▶ TEXTO PROPORCIONADO
━━━━━━━━━━━━━━━━

Hay una frase que ahora está muy de moda, bastante abstracta, que vaya a saber de dónde salió: “Necesito mi espacio”. Parece que hay que tener un espacio, crearse un lugar propio y habitarlo, ya sea en la pareja, en la familia o en la vida. María del Carmen nunca diría esta frase tan moderna, pero Rompecabezas es la historia de cómo esta mujer, madre y ama de casa, se hace un espacio, literalmente. La primera escena de la película la muestra confinada al que supuestamente es el lugar de la mujer en la familia tradicional: la cocina. Es la fiesta de su cumpleaños, pero María no hace otra cosa que trasladarse entre la cocina y el living, donde el resto “la está festejando” mientras ella lleva y trae platos, termina de decorar la torta, prende la velita para que le canten, recoge la basura y junta un plato que se le rompió, todo el tiempo esquivando gente, deslizándose con dificultad entre los huecos que dejan los otros. No parece haber lugar para ella en esa fiesta más que en el backstage de la cocina. Pero uno de los regalos que la esperan es un rompecabezas, y gracias a ese juego María descubre algo muy simple, lo que le gusta hacer, lo de ella sola, y lo hace. Ese pequeño cambio toma dimensiones planetarias para la familia: ahora la madre se acuesta a cualquier hora, tiene la mesa ocupada con enormes cantidades de fichas, sale más, no tiene tiempo para tener la heladera llena con las cosas de siempre. Y los otros se quejan, por supuesto.

━━━━━━━━━━━━━━━━

▶ INFORMACIÓN PROPORCIONADA
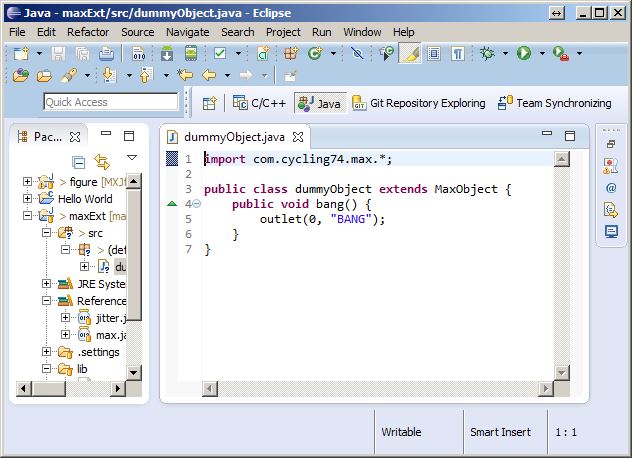The width and height of the screenshot is (632, 458).
Task: Click the Open Perspective icon
Action: click(210, 103)
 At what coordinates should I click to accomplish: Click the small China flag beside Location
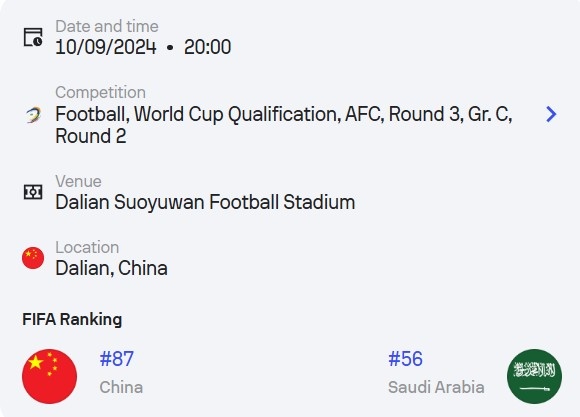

━━━━━━━━━━━━━━━━

▶ LISTA DE TAREAS
(a) En el texto sobre la película Rompecabezas, ¿qué regalo de cumpleaños le permite a María del Carmen descubrir lo que le gusta hacer?
(b) Retoma el texto sobre la película Rompecabezas a partir de su última oración.
El material es independiente del texto sobre la película Rompecabezas.

▶ RESPUESTAS DADAS
(a) Un rompecabezas.

(b)
Este relato, tratado por una directora menos inteligente y con un malentendido progresista en la cabeza, habría tomado una dirección bien diferente, un camino teórico y de manual que llevaría a María desde un supuesto sometimiento a una supuesta liberación. Eso hubiera implicado representar a María desde la mirada de una generación, más joven, que tiene una idea de familia muy distinta. Y sin embargo Smirnoff no ejerce esa violencia sobre el personaje, observa la vida que eligió, y le regala un rompecabezas mientras María vuelve a elegir su propia vida, pero ampliada. Porque sobre el final de la película, María, ganada la batalla silenciosa, vacía el cuartito del fondo –lugar masculino por excelencia, de las herramientas y los cachivaches- y se lo apropia para que sea su lugar, le pone una mesa, un estante con sus cosas queridas, y guarda en un frasco, escondido, el pasaje a Alemania que se había ganado en un concurso, como el símbolo de otra vida posible que elige no elegir. María del Carmen, con sus anteojitos medio modernos, reconcentrada en sus rompecabezas, se parece muchísimo a mi mamá cuando hace sus sudokus, por eso cuando salí del cine la llamé y le dije “Hay una película para vos, me encantaría que la veas”. Sé que le va a gustar.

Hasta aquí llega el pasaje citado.